Extracted records:
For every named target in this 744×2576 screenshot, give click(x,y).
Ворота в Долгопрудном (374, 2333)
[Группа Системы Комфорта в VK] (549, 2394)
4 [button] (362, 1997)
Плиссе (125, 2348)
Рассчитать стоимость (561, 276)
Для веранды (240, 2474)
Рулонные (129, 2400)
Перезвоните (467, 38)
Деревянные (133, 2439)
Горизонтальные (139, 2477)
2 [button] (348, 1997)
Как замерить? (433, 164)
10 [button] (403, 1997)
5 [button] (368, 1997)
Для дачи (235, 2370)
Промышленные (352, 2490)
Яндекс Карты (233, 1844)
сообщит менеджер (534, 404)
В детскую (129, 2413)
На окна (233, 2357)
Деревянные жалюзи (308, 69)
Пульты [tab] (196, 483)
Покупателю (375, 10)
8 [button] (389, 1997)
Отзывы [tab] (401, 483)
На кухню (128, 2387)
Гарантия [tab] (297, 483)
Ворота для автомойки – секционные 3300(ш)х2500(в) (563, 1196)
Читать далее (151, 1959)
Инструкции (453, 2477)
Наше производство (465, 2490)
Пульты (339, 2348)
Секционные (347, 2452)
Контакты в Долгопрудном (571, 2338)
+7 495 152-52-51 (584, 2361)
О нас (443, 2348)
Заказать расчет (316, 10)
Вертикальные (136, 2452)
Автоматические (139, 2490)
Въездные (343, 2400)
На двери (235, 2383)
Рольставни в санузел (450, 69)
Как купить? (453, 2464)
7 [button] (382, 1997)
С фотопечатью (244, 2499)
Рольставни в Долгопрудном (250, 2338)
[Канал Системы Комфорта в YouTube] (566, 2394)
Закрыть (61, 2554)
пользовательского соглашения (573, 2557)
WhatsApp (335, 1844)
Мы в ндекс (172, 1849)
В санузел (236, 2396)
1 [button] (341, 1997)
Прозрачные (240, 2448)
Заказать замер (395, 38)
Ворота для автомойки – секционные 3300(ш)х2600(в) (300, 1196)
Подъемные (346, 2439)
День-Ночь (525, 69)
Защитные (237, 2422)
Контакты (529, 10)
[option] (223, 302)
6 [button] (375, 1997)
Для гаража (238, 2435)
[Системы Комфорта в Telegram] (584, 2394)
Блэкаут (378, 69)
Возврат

— Task instructions —
Set every entry down verbatim.

— Your response —
For every named target in this 744×2576 screenshot, give click(x,y).
Ворота в Долгопрудном (374, 2333)
[Группа Системы Комфорта в VK] (549, 2394)
4 [button] (362, 1997)
Плиссе (125, 2348)
Рассчитать стоимость (561, 276)
Для веранды (240, 2474)
Рулонные (129, 2400)
Перезвоните (467, 38)
Деревянные (133, 2439)
Горизонтальные (139, 2477)
2 [button] (348, 1997)
Как замерить? (433, 164)
10 [button] (403, 1997)
5 [button] (368, 1997)
Для дачи (235, 2370)
Промышленные (352, 2490)
Яндекс Карты (233, 1844)
сообщит менеджер (534, 404)
В детскую (129, 2413)
На окна (233, 2357)
Деревянные жалюзи (308, 69)
Пульты [tab] (196, 483)
Покупателю (375, 10)
8 [button] (389, 1997)
Отзывы [tab] (401, 483)
На кухню (128, 2387)
Гарантия [tab] (297, 483)
Ворота для автомойки – секционные 3300(ш)х2500(в) (563, 1196)
Читать далее (151, 1959)
Инструкции (453, 2477)
Наше производство (465, 2490)
Пульты (339, 2348)
Секционные (347, 2452)
Контакты в Долгопрудном (571, 2338)
+7 495 152-52-51 (584, 2361)
О нас (443, 2348)
Заказать расчет (316, 10)
Вертикальные (136, 2452)
Автоматические (139, 2490)
Въездные (343, 2400)
На двери (235, 2383)
Рольставни в санузел (450, 69)
Как купить? (453, 2464)
7 [button] (382, 1997)
С фотопечатью (244, 2499)
Рольставни в Долгопрудном (250, 2338)
[Канал Системы Комфорта в YouTube] (566, 2394)
Закрыть (61, 2554)
пользовательского соглашения (573, 2557)
WhatsApp (335, 1844)
Мы в ндекс (172, 1849)
В санузел (236, 2396)
1 [button] (341, 1997)
Прозрачные (240, 2448)
Заказать замер (395, 38)
Ворота для автомойки – секционные 3300(ш)х2600(в) (300, 1196)
Подъемные (346, 2439)
День-Ночь (525, 69)
Защитные (237, 2422)
Контакты (529, 10)
[option] (223, 302)
6 [button] (375, 1997)
Для гаража (238, 2435)
[Системы Комфорта в Telegram] (584, 2394)
Блэкаут (378, 69)
Возврат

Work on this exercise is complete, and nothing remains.